The European Union announced last year it would not allow foreign aid to Gambia because of Jammeh's poor record on human rights.
Just this month, Jammeh said he would see his political opponents dead before the country headed into the 2016 presidential elections, according to Gambia's Freedom Newspaper.
"We will kill all troublemakers ahead of the elections. Anyone who wants to upset the peace and stability of this country would be killed before the elections. There wouldn't be any mercy for troublemakers," Jammeh said during a gathering of his supporters in Janjangbureh.
"We will not compromise for the peace and security of this country. People who want to hide behind politics to cause trouble will be killed. There will be no mercy for the merciless. The security forces have been mandated to protect this country from troublemakers. We will kill them."
Jammeh has in the past said any future elections would be for show – a mere "formality" – because they could not determine his political fate. Only "Almighty Allah" can do that now, he said.

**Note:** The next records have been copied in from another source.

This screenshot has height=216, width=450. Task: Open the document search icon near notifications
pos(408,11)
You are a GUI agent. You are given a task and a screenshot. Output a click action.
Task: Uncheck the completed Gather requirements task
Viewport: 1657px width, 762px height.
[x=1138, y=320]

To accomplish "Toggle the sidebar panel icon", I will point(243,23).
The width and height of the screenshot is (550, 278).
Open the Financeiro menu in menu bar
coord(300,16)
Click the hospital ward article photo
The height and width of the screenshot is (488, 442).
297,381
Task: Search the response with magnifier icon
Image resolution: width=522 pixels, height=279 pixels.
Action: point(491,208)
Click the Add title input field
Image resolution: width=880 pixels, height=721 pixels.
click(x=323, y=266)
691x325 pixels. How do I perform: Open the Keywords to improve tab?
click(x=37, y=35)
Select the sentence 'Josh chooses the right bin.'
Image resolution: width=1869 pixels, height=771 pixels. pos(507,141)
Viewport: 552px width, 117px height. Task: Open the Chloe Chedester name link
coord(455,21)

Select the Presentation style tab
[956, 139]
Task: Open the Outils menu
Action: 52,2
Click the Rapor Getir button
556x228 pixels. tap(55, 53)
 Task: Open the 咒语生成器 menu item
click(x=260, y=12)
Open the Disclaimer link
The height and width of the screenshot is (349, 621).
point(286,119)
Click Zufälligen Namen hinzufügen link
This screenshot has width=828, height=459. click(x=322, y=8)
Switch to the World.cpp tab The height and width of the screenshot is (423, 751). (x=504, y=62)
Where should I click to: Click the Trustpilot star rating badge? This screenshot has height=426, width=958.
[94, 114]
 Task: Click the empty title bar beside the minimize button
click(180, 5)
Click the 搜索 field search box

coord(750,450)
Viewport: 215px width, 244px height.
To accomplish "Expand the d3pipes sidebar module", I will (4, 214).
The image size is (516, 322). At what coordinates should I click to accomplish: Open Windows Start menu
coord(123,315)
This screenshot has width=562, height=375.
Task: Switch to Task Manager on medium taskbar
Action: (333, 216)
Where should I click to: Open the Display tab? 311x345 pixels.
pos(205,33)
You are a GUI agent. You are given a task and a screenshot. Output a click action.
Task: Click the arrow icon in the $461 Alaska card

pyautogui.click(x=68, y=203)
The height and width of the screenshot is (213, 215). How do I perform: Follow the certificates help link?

One opposition minister said Jammeh has reached his "endgame," because the leader knows Gambians are disenchanted with his rule. Few, except those forced to attend, come to his political rallies anymore.
"He is very worried. His threats to kill our people is real. He is determined to use force to stay in power. He is going to render many members of the opposition missing before the elections. His only remaining power constituency base is the army. And not the entire army is with him. His government is at a crossroads," the minister, who did not wish to be named, told the newspaper.
"We are presiding over a bankrupt government. There is no money in this country. In addition to that, Gambians are also increasingly dissatisfied with the Jammeh establishment. Some of us are contemplating fleeing before the table flips. Jammeh is a one man, trying to micromanage a failed country and government. There is nothing here."
Gambia's United Democratic Party (UDP) issued a statement after Jammeh's announcement about the country becoming an Islamic republic. The opposition group, presumably a target of the president's threats, said his warnings to his opponents were "a new low in his unstoppable slide to self-destruction."
"We want to make it categorically clear to President and his thugs as well as his security forces which he use to unleash terror on innocent Gambians that participation in politics is not a gift but a right. The UDP will not negotiate with President or indeed anyone on our rights to participate in party politics. If there is any filth that needs to be completely cleansed in the Gambia, it is President Yahya Jammeh's divisive politics which has brought irreparable damage to the Gambia," the UDP statement said.
"The Gambia," as the country is officially known, is roughly 200 miles long and 40 miles wide at its widest point. The country runs from central Senegal out to the ocean along the Gambia River. Gambia relies heavily on tourist dollars and nearly collapsed during the Ebola crisis in Africa last year. Critics say Gambia has yet to recover because of Jammeh's erratic and bizarre style of leadership.